[START OF PASSAGE PROVIDED]

I would challenge the idea that you need these supertables, though. What those allow you to do is to write graph queries which are generic (polymorphic?) over multiple kinds of node and edge. So as well as "find me all the people who are friends with my friends", you can write "find me all the people who are friends with my friends, or who have been to a place i've been, or who own a thing i own" without using a union. Do you actually need to write queries like that?
There are two downsides to the supertables. Firstly, more complexity, although it's a minor, or at least constant-factor, amount. Secondly, a loss of type safety. If your edges are defined in a supertable, then the columns which point to the ends of the edge have to be foreign keys to the node supertable. That means they can be any type of node; there's no way to constrain particular kinds of edge to connecting particular kinds of node. That seems like a considerable drawback to me.
The generic kind of queries you mention: actually, yes, I think I will need them.
Your second point on downsides is something I have/had to think about, thanks for raising it. I had some vague premonitions on those lines, but you helped make it concrete. The problem can be avoided by not making meaningless connections, but that's not a real solution. It won't be a preventive, but it could help to audit relationships - by having a script list out which tables FKs originate from.
Since I started writing this post, I have had two ideas on how to address this, it'd be great to have your opinion on them - I'm thinking out loud here.
1. Use referential integrity. Since each relationship/edge will be in its own inherited table, one could impose a constraint that each column_in_the_specific_edge_table REFERENCES another_column_in_a_specific_node_table. Like the columns in the person_lives_in_place relationship table must reference columns in the person table and the place table - each of which is also its own inherited node table.

[END OF PASSAGE PROVIDED]

#### REQUIRED TASKS
1) Retype the part of the thread on supertables starting at "1. Use referential" and ending at "inherited node table.".
2) According to the thread on supertables, why does defining edges in a supertable cost type safety?
None of the lines after this thread are needed for anything asked here.

[START OF PROVIDED MATERIAL]

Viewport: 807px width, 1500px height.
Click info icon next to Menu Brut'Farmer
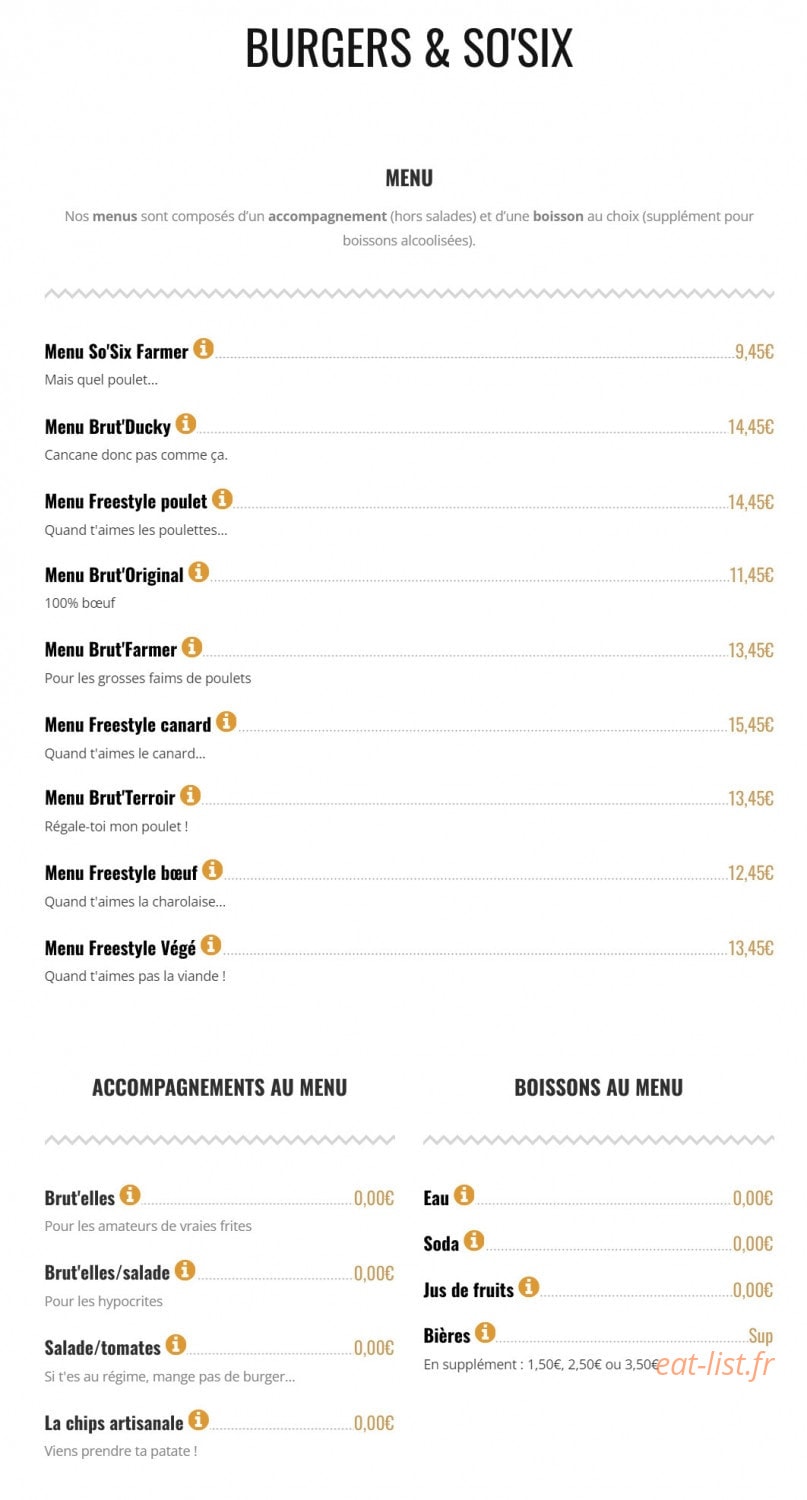192,647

[END OF PROVIDED MATERIAL]

#### RESPONSES TO THE TASKS
1)
1. Use referential integrity. Since each relationship/edge will be in its own inherited table, one could impose a constraint that each column_in_the_specific_edge_table REFERENCES another_column_in_a_specific_node_table. Like the columns in the person_lives_in_place relationship table must reference columns in the person table and the place table - each of which is also its own inherited node table.

2) The columns pointing to the ends of an edge must be foreign keys to the node supertable, so they can refer to any type of node. As a result, there is no way to constrain particular kinds of edge to connect only particular kinds of node.